- Born: October 6, 1836
- Died: January 22, 1874 (aged 37)
- Burial place: Oak Hill Cemetery
- Known for: Founder of precursor to the Newnan Times-Herald

= Jesse Calaway Wootten =

Jesse Calaway Wootten (6 October 1836 - 22 January 1874) was a lawyer, editor, and newspaper founder in the United States.

Wootten was an editor of The Carrollton Advocate and a founder and editor of The Newnan Herald, which later became The Newnan Times-Herald.

==Career==
As a lawyer, Wootten was a partner in Black & Wootten, Attorneys at Law in Carrollton, Georgia.

In 1860, Wootten was one of a group "appointed by the Democratic Executive Committee of the State of Georgia, Sub-Electors for [. . .] counties in the 4th Congressional District," in which he represented Carroll County.
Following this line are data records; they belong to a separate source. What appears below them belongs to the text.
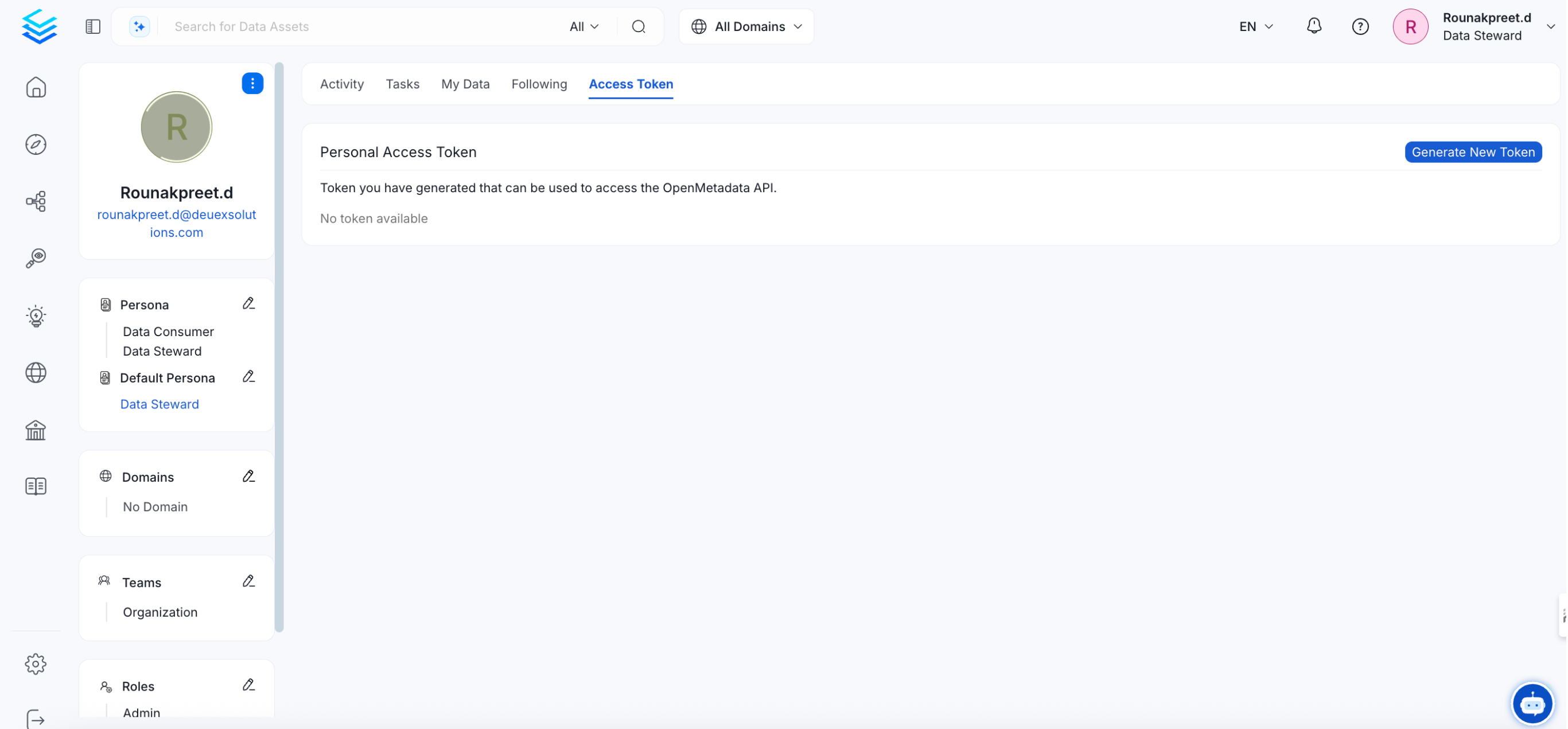Open the Lineage network icon in sidebar
Viewport: 1568px width, 729px height.
(36, 201)
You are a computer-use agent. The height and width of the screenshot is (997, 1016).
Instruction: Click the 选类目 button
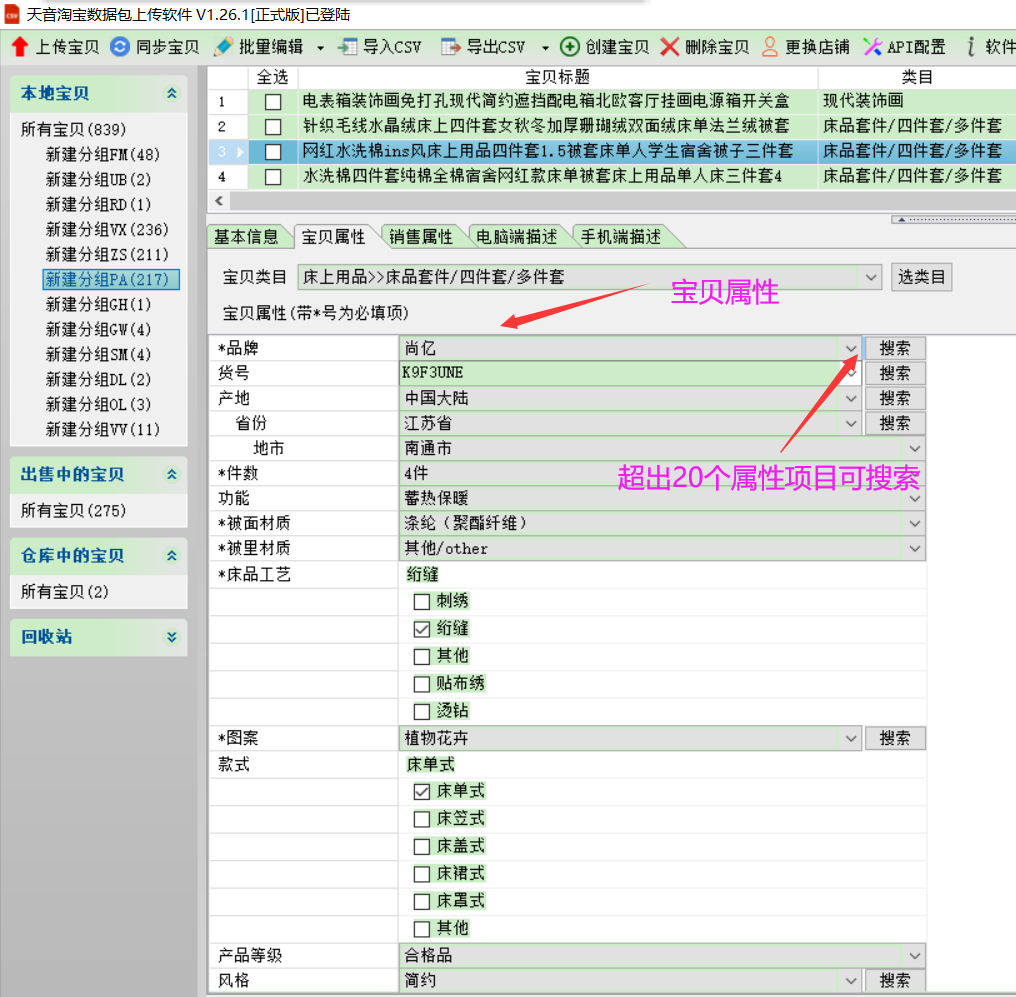coord(921,277)
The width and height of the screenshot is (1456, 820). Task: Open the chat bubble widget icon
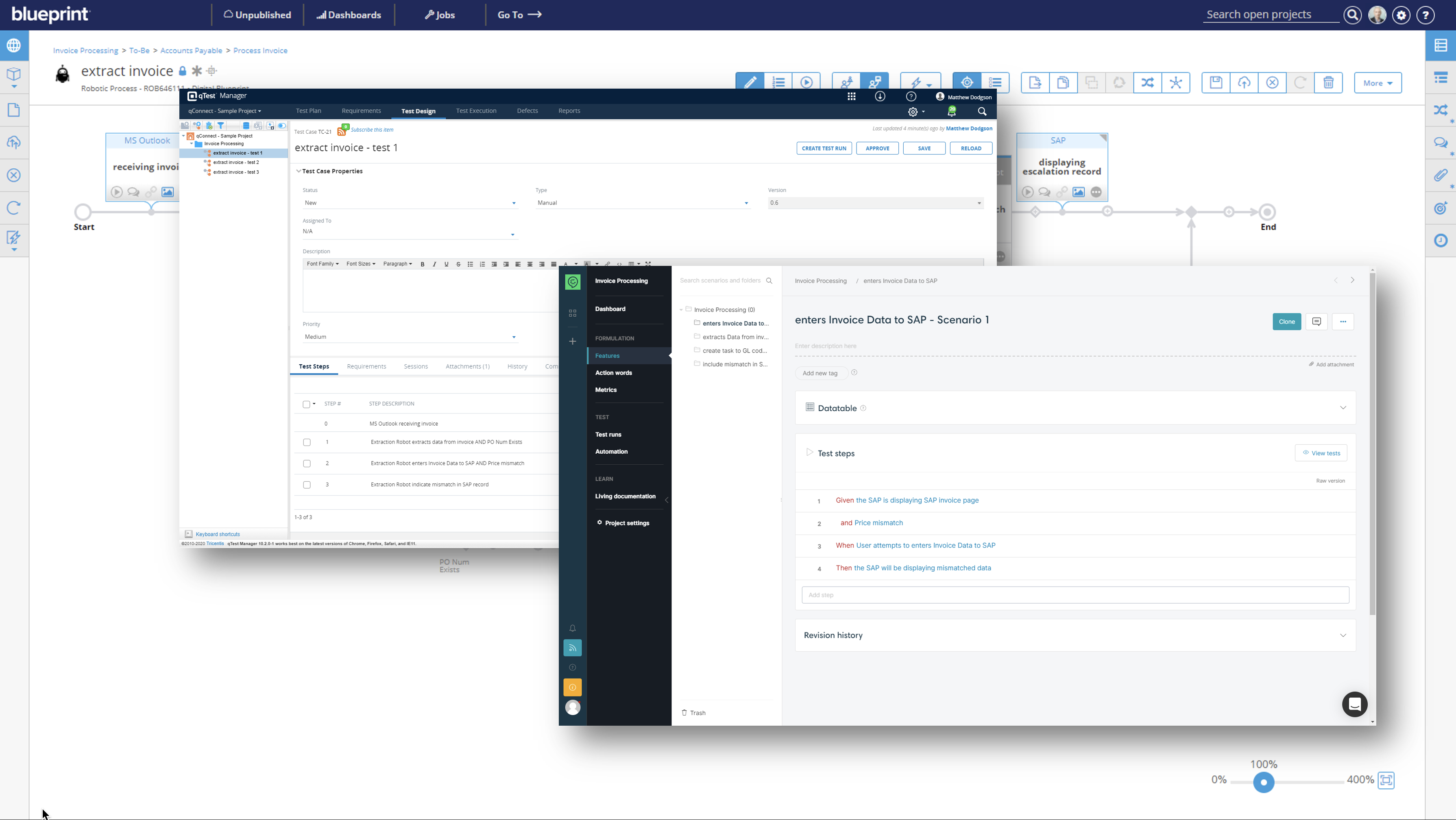pyautogui.click(x=1354, y=704)
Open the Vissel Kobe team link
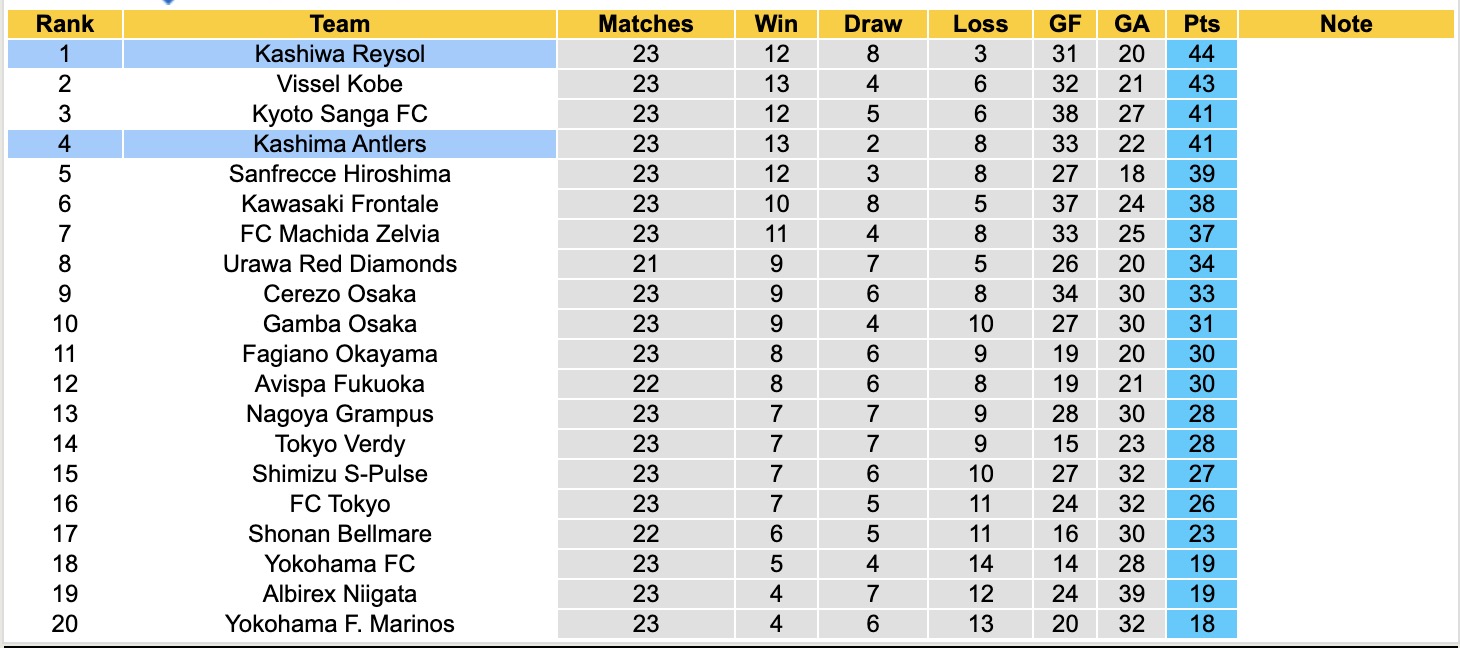1460x648 pixels. 339,84

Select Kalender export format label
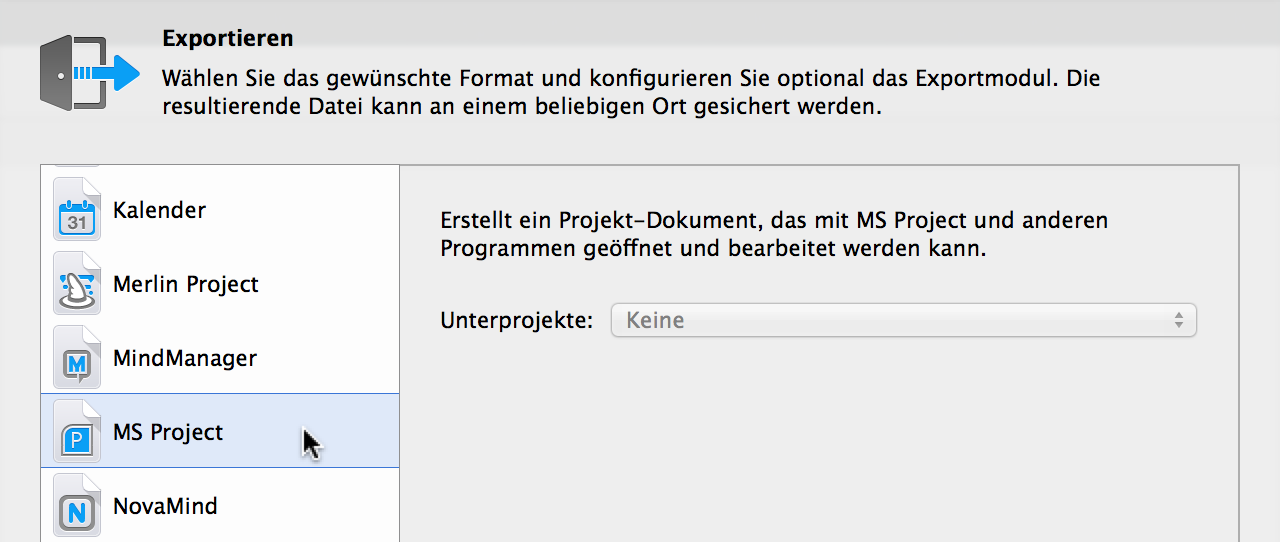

In 1860, Wootten sold his interest in The Carrollton Advocate, a newspaper founded earlier that year. Wootten wrote, "I will continue to edit it, however, and have otherwise unlimited control of its columns for a specified time longer."

In 1862, Wootten enlisted with Confederate forces to fight in the American Civil War. Wootten was the adjutant's clerk in the Georgia artillery's 12th Battalion. Wootten was discharged in 1863.

Wootten and fellow attorney J. S. Bigby founded The Newnan Herald in September 1865, "making it the first newspaper founded and published in Georgia after the end of the Civil War." Its first issue was published on 9 September 1865, with Wootten as editor. The paper eventually became The Newnan Times-Herald.

==Personal life==
Wootten was born on 6 October 1836 to Henry Pope Wootten and Melissa Caroline Wootten (née Hinton) in Wilkes County, Georgia.

In 1859, Wootten married Frances Jane Dent. They had four children.

Wootten died on 22 January 1874. Wootten's obituary in The Newnan Herald, published on 6 February 1874, included the following: "As an editor his pen was active in advocating such measures as he believed to be of local or general advantage. Scrupulously avoiding all personalities and unjust criticisms, he endeavored to make his paper a model of high toned and dignified journalism."

Wootten was a great-grandparent of Lucius Linton Deck, Junior.